WORK INSTRUCTION >> If a line in the material below has the string "will", copy it out.

DATA EXTRACT >>
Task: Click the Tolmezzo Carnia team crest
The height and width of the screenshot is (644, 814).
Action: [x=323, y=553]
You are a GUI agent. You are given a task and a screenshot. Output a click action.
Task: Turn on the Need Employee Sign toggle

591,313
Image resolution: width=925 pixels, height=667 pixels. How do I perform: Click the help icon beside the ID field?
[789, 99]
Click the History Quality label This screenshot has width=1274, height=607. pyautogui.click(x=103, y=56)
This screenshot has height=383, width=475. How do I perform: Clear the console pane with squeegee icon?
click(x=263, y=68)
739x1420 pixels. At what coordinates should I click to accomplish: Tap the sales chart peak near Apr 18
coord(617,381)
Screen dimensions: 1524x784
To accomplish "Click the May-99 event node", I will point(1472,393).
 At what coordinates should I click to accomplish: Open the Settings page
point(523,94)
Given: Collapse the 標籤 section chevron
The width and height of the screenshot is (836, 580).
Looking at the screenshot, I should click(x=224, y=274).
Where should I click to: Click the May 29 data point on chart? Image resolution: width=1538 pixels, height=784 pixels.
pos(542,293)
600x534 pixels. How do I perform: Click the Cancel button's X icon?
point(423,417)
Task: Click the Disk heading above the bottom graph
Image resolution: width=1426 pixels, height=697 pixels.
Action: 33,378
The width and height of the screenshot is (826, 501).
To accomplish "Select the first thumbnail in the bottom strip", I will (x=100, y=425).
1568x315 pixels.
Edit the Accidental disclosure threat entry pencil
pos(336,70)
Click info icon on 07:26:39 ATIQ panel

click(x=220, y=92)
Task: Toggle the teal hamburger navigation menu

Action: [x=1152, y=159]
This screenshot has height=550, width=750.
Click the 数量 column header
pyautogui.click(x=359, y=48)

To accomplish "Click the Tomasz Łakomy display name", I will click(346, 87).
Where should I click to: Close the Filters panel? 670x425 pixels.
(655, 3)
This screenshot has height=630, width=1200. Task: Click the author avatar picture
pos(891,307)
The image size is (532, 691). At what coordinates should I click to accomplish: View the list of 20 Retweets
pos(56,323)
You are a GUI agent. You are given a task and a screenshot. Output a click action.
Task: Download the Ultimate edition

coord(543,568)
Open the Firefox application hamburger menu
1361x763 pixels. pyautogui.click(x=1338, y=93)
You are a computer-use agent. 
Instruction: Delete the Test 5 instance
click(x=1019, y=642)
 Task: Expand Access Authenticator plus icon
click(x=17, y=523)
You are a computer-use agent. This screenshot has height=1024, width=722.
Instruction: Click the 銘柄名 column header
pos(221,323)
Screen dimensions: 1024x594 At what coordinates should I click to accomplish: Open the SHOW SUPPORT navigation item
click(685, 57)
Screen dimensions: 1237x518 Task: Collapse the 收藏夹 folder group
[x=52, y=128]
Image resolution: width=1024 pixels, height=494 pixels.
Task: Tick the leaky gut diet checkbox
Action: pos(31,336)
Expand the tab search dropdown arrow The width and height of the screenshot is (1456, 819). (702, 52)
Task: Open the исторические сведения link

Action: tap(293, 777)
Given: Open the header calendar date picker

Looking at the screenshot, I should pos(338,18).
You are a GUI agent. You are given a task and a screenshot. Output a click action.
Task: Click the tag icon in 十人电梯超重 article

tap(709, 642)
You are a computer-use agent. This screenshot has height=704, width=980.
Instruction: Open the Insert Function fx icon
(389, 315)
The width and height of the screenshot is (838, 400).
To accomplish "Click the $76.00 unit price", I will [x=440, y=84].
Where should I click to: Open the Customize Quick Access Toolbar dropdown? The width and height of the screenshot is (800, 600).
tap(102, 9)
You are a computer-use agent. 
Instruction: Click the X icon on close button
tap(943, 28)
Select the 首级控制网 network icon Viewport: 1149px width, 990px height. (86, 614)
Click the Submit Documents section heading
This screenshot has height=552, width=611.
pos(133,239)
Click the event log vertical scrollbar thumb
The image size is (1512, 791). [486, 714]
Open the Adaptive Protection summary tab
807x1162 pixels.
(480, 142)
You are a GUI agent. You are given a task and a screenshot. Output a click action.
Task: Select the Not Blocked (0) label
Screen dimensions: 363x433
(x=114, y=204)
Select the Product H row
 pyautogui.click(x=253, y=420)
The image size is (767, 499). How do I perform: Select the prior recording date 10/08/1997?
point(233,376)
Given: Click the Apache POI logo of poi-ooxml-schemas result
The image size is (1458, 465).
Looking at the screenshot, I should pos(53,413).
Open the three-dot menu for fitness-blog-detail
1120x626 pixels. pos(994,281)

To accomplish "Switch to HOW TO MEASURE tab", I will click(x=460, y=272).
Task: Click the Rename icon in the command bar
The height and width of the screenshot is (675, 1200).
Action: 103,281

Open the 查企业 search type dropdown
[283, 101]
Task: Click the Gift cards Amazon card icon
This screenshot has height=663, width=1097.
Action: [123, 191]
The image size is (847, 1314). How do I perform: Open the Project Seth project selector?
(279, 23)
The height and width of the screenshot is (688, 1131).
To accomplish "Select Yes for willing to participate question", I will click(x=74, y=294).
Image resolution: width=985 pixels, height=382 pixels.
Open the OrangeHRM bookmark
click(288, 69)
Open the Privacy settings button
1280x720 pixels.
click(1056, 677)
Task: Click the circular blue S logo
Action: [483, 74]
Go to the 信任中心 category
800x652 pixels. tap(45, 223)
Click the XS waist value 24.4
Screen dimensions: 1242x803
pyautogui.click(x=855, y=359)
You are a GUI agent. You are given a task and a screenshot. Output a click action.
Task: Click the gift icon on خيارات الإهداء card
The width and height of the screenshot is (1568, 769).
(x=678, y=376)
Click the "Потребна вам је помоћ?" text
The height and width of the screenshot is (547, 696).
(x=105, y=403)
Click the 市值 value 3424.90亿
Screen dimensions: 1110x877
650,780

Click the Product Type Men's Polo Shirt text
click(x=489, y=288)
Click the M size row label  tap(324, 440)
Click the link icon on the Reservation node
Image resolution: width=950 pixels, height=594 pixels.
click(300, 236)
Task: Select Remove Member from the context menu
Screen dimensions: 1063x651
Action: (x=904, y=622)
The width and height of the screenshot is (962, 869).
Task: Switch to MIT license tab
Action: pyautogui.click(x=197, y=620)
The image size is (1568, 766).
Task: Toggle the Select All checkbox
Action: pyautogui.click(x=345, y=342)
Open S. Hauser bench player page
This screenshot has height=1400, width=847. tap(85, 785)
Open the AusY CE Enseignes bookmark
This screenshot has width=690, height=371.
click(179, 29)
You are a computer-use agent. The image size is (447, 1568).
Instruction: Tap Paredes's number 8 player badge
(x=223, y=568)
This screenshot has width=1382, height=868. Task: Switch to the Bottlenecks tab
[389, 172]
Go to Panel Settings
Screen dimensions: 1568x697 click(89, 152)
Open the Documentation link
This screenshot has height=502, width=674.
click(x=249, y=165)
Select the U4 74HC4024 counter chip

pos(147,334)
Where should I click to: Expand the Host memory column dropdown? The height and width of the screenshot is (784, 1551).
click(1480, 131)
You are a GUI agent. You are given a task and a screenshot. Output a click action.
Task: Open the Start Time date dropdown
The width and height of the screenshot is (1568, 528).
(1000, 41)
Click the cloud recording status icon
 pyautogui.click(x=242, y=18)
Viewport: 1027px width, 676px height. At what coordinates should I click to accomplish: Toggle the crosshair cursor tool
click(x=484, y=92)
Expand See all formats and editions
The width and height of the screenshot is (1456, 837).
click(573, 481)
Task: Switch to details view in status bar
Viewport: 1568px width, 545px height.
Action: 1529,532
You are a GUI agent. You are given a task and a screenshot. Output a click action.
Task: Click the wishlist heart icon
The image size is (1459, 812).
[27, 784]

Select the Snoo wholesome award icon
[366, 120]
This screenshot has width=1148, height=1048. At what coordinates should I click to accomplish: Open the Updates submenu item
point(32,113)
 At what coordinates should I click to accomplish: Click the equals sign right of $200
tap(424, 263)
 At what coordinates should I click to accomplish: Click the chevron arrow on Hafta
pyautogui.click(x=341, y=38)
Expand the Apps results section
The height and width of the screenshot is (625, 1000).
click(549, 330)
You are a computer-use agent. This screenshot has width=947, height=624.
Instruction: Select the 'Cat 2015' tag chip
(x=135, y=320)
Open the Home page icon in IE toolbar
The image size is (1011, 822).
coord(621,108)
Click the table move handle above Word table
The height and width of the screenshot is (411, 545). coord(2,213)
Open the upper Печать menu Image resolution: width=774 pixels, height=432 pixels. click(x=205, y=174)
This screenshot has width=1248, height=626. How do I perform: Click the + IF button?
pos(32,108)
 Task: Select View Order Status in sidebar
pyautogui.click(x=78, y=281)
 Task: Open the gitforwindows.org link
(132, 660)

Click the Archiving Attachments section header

TASK SOLUTION >>
To accomplish "Click the May-99 event node", I will point(1472,393).
To accomplish "Select the first thumbnail in the bottom strip", I will (x=100, y=425).
To accomplish "Click the Tomasz Łakomy display name", I will click(346, 87).
To accomplish "Click the $76.00 unit price", I will [x=440, y=84].
To accomplish "Switch to HOW TO MEASURE tab", I will click(x=460, y=272).
To accomplish "Select Yes for willing to participate question", I will click(x=74, y=294).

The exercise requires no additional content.